Novel topological phases of a semi-Dirac Chern insulator in presence of extended range hopping

TL;DR

This paper investigates how extended range hopping affects the topological phases of a semi-Dirac Haldane model, revealing new Chern insulating phases with different Chern numbers and associated edge states.

Contribution

It introduces the impact of third-neighbor hopping on topological phase diagrams and identifies novel Chern insulating phases with higher Chern numbers.

Findings

Presence of Chern numbers ±2 and ±1 in phase diagrams.

Existence of topological phase transitions with abrupt Chern number changes.

Observation of quantized Hall conductance plateaus at e^2/h and 2e^2/h.

Abstract

We study topological properties and the topological phase transitions therein for a semi-Dirac Haldane model on a honeycomb lattice in presence of an extended range (third neighbour) hopping. While in the absence of a third neighbour hopping, $t_3$, the system exhibits gapless electronic spectrum, its presence creates an energy gap in the dispersion. However, the nature of the spectral gap, that is, whether it is trivial or topological needs to be ascertained. We find that the answer depends on the value of $t_3$, and its interplay with the value of the onsite potential that breaks the sublattice symmetry, namely, Semenoff mass ($\Delta$).
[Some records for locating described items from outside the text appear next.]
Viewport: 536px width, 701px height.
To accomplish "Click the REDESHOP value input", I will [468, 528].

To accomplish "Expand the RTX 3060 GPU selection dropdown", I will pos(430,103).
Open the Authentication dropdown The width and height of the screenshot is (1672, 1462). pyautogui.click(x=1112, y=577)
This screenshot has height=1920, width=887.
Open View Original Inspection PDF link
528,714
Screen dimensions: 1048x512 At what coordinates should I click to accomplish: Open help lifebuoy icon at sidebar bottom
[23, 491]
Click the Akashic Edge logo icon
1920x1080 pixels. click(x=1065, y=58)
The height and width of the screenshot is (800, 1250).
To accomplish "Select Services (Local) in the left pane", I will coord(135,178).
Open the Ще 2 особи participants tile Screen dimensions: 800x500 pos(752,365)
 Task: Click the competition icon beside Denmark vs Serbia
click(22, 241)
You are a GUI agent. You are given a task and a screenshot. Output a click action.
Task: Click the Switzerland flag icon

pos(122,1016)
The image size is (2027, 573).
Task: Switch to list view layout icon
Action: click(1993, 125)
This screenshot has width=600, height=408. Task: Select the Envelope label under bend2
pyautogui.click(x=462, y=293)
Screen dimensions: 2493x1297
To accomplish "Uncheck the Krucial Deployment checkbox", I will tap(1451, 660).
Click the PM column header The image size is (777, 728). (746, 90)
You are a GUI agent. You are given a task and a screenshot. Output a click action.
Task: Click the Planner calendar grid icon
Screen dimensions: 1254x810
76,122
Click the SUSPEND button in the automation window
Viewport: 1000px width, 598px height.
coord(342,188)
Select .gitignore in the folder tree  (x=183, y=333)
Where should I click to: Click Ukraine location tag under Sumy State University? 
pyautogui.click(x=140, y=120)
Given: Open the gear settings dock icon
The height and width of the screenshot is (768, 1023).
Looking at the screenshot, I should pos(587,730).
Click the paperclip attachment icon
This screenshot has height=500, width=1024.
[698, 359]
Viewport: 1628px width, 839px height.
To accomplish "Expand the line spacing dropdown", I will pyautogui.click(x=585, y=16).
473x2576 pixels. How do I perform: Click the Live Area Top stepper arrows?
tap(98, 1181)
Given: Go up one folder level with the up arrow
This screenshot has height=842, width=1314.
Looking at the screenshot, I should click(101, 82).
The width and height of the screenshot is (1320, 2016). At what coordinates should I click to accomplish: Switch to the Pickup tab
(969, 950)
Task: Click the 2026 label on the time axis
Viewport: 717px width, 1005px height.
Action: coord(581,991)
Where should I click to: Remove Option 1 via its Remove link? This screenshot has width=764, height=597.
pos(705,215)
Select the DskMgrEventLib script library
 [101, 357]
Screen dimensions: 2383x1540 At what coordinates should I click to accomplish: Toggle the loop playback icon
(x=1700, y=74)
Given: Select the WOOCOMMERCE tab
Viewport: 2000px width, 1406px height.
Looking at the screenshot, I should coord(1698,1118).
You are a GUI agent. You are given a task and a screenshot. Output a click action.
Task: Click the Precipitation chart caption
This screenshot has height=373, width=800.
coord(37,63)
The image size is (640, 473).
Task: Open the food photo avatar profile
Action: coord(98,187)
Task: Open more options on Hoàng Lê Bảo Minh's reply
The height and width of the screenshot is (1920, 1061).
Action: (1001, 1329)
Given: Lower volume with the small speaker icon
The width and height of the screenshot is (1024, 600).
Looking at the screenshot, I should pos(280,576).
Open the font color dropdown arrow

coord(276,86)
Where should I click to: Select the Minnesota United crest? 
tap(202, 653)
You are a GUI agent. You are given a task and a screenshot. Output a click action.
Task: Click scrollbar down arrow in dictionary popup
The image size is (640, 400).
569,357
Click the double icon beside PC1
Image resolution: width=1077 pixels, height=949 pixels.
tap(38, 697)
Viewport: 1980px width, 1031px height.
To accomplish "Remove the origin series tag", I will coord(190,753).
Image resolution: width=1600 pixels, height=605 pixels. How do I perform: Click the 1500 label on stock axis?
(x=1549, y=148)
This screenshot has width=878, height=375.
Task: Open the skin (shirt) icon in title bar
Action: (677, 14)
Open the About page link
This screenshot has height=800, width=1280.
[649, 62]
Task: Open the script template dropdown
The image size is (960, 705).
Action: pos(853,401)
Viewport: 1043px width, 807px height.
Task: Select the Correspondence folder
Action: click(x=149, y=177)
To elucidate our findings on the topological phases, we demonstrate two kinds of phase diagrams using the available parameter space, one in which the phases are shown in the $\Delta$-$t_3$ plane, and the other one in a more familiar $\Delta$-$\phi$ plane ($\phi$ being the Haldane flux). The phase diagrams depict the presence of Chern insulating lobes comprising of Chern numbers $\pm2$ and $\pm1$ for certain values of $t_3$, along with trivial insulating regions (zero Chern number). Thus there are phase transitions from one topological regime to another which are characterized by abrupt changes in the values of the Chern number. To support the existence of the topological phases, we compute the counter-propagating chiral edge modes in a ribbon geometry. Finally, the anomalous Hall conductivity shows plateaus either at $e^2/h$ or $2e^2/h$ corresponding to these topological phases.